→ Tâches à réaliser:
1. Résumez le texte sélectionné en deux phrases.
2. Recopiez le texte sélectionné en commençant par « Exode 16, 11-15 » et en poursuivant jusqu'à « (YHWH), votre Dieu. ».

Prédication du 8 décembre 2019
Je suis le pain de vie
de Jérôme Saltet
Lectures : Exode 16, 2-4 et 11-15 ; Jean 6, 24-35
Lectures
Exode 16, 2-4
2 Alors toute la communauté des Israélites se mit à maugréer, dans le désert, contre Moïse et Aaron.
3 Les Israélites leur dirent : Ah ! si nous étions morts de la main du SEIGNEUR en Egypte, quand nous étions assis près des marmites de viande, quand nous mangions du pain à satiété ! C’est pour faire mourir de faim toute cette assemblée que vous nous avez fait sortir dans ce désert !
4 Le SEIGNEUR dit à Moïse : Je vais faire pleuvoir pour vous du pain depuis le ciel. Le peuple sortira pour en recueillir chaque jour la quantité nécessaire ; ainsi je le mettrai à l’épreuve pour voir s’il suit ou non ma loi.
Exode 16, 11-15
11 Le SEIGNEUR dit à Moïse :
12 J’ai entendu les Israélites maugréer. Dis-leur : A la tombée du soir vous mangerez de la viande, et au matin vous vous rassasierez de pain ; ainsi vous saurez que je suis le SEIGNEUR (YHWH), votre Dieu.

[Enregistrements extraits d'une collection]

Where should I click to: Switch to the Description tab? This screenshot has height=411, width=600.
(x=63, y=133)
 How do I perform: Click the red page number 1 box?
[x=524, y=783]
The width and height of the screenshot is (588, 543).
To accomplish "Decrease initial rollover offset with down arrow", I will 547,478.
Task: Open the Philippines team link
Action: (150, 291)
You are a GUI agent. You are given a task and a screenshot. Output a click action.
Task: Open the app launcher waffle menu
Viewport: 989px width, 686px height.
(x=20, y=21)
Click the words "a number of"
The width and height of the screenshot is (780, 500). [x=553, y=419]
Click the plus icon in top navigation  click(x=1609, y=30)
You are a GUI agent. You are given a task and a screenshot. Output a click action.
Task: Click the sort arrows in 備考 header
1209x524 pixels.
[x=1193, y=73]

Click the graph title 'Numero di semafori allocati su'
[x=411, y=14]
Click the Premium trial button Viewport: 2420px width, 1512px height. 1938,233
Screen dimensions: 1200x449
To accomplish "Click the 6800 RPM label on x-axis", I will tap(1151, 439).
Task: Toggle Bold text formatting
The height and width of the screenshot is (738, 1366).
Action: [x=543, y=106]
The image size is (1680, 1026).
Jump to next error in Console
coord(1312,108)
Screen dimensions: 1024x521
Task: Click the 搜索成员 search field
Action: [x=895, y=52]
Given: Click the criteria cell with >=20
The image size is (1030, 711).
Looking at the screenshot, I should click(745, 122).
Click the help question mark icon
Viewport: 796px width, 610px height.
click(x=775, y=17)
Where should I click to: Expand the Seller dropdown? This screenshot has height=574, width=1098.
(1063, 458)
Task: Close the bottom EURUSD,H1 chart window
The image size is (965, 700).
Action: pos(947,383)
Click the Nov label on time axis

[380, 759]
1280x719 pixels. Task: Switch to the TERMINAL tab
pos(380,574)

→ Résultats obtenus:
1. Le texte sélectionné présente une prédication de Jérôme Saltet du 8 décembre 2019, intitulée « Je suis le pain de vie », qui s'appuie sur des lectures tirées d'Exode 16 et de Jean 6. Dans le passage de l'Exode cité, les Israélites maugréent dans le désert contre Moïse et Aaron en regrettant la viande et le pain d'Égypte, et le Seigneur promet de faire pleuvoir du pain depuis le ciel, de leur donner de la viande le soir et du pain le matin, afin qu'ils sachent qu'il est leur Dieu.

2.
Exode 16, 11-15
11 Le SEIGNEUR dit à Moïse :
12 J’ai entendu les Israélites maugréer. Dis-leur : A la tombée du soir vous mangerez de la viande, et au matin vous vous rassasierez de pain ; ainsi vous saurez que je suis le SEIGNEUR (YHWH), votre Dieu.